TASK: Can you repeat all of the data below with "Tap" changed to "Press" and everything else left unchanged?

AVAILABLE RECORDS:
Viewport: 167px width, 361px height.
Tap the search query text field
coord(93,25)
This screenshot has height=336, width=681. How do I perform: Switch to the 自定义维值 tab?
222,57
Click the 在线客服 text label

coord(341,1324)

RESULT FOR THIS TASK:
Viewport: 167px width, 361px height.
Press the search query text field
coord(93,25)
This screenshot has height=336, width=681. How do I perform: Switch to the 自定义维值 tab?
222,57
Click the 在线客服 text label

coord(341,1324)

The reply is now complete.